Through The Wringer: The Graduation Post, Part I

It seems that I was gone for longer than 4 days. Vermont was cold and rainy--the mountains were lovely, really, cast, occasionally, in painterly light, but mostly covered by overhanging, crying clouds.

My sister's graduation was a miserable experience. It took place outside (beneath a tent)in the most frigid May weather I have ever experienced, and it threatened to rain the entire time. Eventually it did. I was so cold. The pandemonium that is par for the course after most ceremonies of this nature was no less par for the course on Sunday and tensions among my set were high. I won't start with the details because the amount of minutiae I'd have to go into is not worth it, simply put. Let's just say that itineraries and personal agendas have to give way for the greater good, that some people need to learn to determine when a moment is not about them, but someone else.

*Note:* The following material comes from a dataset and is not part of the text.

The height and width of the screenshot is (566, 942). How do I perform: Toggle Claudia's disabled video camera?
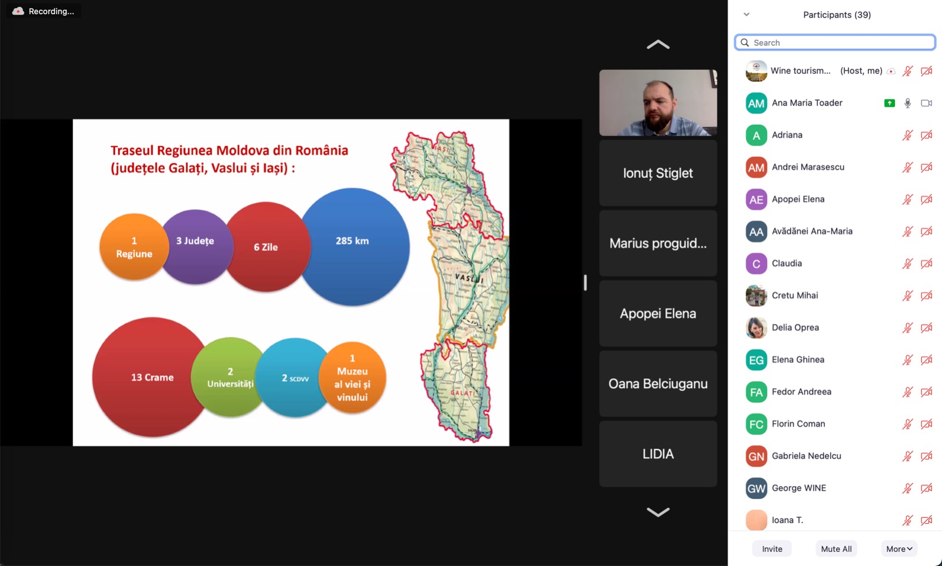click(x=926, y=264)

And sadly, as a result of a conversation that came up, rather organically, between my sister (the graduating one) and myself, I felt the space between us widen--perceptibly. I have tried to make my peace with the fact that she doesn't really want anything from me--she is okay with the periphery of the sibling relationship, and I have tried to be okay with it. I felt the final break like a perceptible snap.

So during the ceremony, I felt cold on the outside and on the inside. Due to the snafu I alluded to in the second paragraph, I couldn't even bring myself to pose with the family in her graduation pictures. I decided it would be better not to mar the record with my stress-contorted visage. And I felt sick. And horrified.

In other ways, the trip was a success. The ride up went remarkably well; we made good time even with our pit stop at the Herkimer Diamond Mines where we beat rocks in the quarry with hammers. I, not knowing exactly what a trip to this place would entail, was wearing Franco Sarto heels. I had on heels in a diamond mine. I beat rocks with a hammer while wearing heels. I hope the people in the back caught that. Another long story, but that was odd and fun and so off the beaten path--really charming and one of the memories that will probably mean something to me ten years from now. Imagine the family dog trotting through the quarry because she refused, categorically refused, to be left in the van during this rock-beating-in-search-of-the-Herkimer-Diamond-excursion.

My stepdad and his father also came up (separately) for the graduation, and I felt truly, unconflictedly that I forgive him (my dad) for everything. And when I embraced him it was an organic gesture, something I wanted to be doing. I wanted to communicate to him that I forgive him. I wanted him to know that.

Yet this was a weekend in which so much of my past was dredged up, yet again, and I am still so broken in so many places. Family. This one unit of people have your fundamental traumas in common with you--perhaps they caused them. This is what complicates the interactions. Our Friends are a release from trauma. They are the people with whom we trade war stories, but the reprieve is that they weren't there (usually) for them, so we can get the distance required to interact without issues. But with family, you try to love while remembering what happened to you and it's just all too close and too present and you don't even all remember it the same. Devastating. After C's graduation, the whole experience was like being 6 again. I felt powerless. I started to cry and couldn't stop. I had to go to bed and sleep (with my heating pad) in order to get warm. I just could not get warm for the longest time.